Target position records
** Start **

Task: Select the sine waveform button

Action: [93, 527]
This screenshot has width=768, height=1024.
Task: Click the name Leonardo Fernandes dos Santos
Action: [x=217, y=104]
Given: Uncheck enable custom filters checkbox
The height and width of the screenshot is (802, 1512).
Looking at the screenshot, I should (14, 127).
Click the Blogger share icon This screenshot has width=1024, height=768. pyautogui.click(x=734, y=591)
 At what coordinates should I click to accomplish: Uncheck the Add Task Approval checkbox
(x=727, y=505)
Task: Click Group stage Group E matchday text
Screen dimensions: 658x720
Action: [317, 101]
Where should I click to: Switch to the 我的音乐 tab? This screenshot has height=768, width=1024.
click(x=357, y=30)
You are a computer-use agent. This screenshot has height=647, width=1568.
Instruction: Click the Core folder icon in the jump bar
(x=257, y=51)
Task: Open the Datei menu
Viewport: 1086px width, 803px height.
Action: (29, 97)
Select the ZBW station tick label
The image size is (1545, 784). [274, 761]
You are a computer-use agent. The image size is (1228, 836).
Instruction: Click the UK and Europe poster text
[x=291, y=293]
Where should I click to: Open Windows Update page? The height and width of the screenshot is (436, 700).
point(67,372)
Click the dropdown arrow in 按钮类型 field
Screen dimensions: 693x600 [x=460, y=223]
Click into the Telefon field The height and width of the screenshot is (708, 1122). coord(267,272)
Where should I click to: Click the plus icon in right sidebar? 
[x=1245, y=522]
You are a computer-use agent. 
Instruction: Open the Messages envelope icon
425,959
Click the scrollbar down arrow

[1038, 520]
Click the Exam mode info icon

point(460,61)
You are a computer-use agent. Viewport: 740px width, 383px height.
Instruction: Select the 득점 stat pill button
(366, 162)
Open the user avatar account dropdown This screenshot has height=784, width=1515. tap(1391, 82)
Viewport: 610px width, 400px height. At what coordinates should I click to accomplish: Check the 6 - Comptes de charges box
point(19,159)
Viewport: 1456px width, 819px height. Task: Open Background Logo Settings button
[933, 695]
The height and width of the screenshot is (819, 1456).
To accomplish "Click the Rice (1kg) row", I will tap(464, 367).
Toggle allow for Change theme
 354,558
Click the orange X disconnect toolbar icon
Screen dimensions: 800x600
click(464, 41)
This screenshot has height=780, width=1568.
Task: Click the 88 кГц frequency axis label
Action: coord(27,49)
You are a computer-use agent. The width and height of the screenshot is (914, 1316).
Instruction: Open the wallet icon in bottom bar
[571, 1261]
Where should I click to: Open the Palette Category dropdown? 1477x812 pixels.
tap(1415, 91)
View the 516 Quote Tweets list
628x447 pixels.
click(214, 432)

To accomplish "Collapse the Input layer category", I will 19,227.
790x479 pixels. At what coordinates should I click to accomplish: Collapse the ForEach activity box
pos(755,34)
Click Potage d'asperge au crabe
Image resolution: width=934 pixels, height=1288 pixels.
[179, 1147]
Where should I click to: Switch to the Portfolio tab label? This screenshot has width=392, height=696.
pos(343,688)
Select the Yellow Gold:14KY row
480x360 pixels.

** End **

Reproduce every one of the entries above word for word, keeping each line unchanged and in the same order.

Task: Select the sine waveform button

Action: [93, 527]
This screenshot has width=768, height=1024.
Task: Click the name Leonardo Fernandes dos Santos
Action: [x=217, y=104]
Given: Uncheck enable custom filters checkbox
The height and width of the screenshot is (802, 1512).
Looking at the screenshot, I should (14, 127).
Click the Blogger share icon This screenshot has width=1024, height=768. pyautogui.click(x=734, y=591)
 At what coordinates should I click to accomplish: Uncheck the Add Task Approval checkbox
(x=727, y=505)
Task: Click Group stage Group E matchday text
Screen dimensions: 658x720
Action: [317, 101]
Where should I click to: Switch to the 我的音乐 tab? This screenshot has height=768, width=1024.
click(x=357, y=30)
You are a computer-use agent. This screenshot has height=647, width=1568.
Instruction: Click the Core folder icon in the jump bar
(x=257, y=51)
Task: Open the Datei menu
Viewport: 1086px width, 803px height.
Action: (29, 97)
Select the ZBW station tick label
The image size is (1545, 784). [274, 761]
You are a computer-use agent. The image size is (1228, 836).
Instruction: Click the UK and Europe poster text
[x=291, y=293]
Where should I click to: Open Windows Update page? The height and width of the screenshot is (436, 700).
point(67,372)
Click the dropdown arrow in 按钮类型 field
Screen dimensions: 693x600 [x=460, y=223]
Click into the Telefon field The height and width of the screenshot is (708, 1122). coord(267,272)
Where should I click to: Click the plus icon in right sidebar? 
[x=1245, y=522]
You are a computer-use agent. 
Instruction: Open the Messages envelope icon
425,959
Click the scrollbar down arrow

[1038, 520]
Click the Exam mode info icon

point(460,61)
You are a computer-use agent. Viewport: 740px width, 383px height.
Instruction: Select the 득점 stat pill button
(366, 162)
Open the user avatar account dropdown This screenshot has height=784, width=1515. tap(1391, 82)
Viewport: 610px width, 400px height. At what coordinates should I click to accomplish: Check the 6 - Comptes de charges box
point(19,159)
Viewport: 1456px width, 819px height. Task: Open Background Logo Settings button
[933, 695]
The height and width of the screenshot is (819, 1456).
To accomplish "Click the Rice (1kg) row", I will tap(464, 367).
Toggle allow for Change theme
 354,558
Click the orange X disconnect toolbar icon
Screen dimensions: 800x600
click(464, 41)
This screenshot has height=780, width=1568.
Task: Click the 88 кГц frequency axis label
Action: coord(27,49)
You are a computer-use agent. The width and height of the screenshot is (914, 1316).
Instruction: Open the wallet icon in bottom bar
[571, 1261]
Where should I click to: Open the Palette Category dropdown? 1477x812 pixels.
tap(1415, 91)
View the 516 Quote Tweets list
628x447 pixels.
click(214, 432)

To accomplish "Collapse the Input layer category", I will 19,227.
790x479 pixels. At what coordinates should I click to accomplish: Collapse the ForEach activity box
pos(755,34)
Click Potage d'asperge au crabe
Image resolution: width=934 pixels, height=1288 pixels.
[179, 1147]
Where should I click to: Switch to the Portfolio tab label? This screenshot has width=392, height=696.
pos(343,688)
Select the Yellow Gold:14KY row
480x360 pixels.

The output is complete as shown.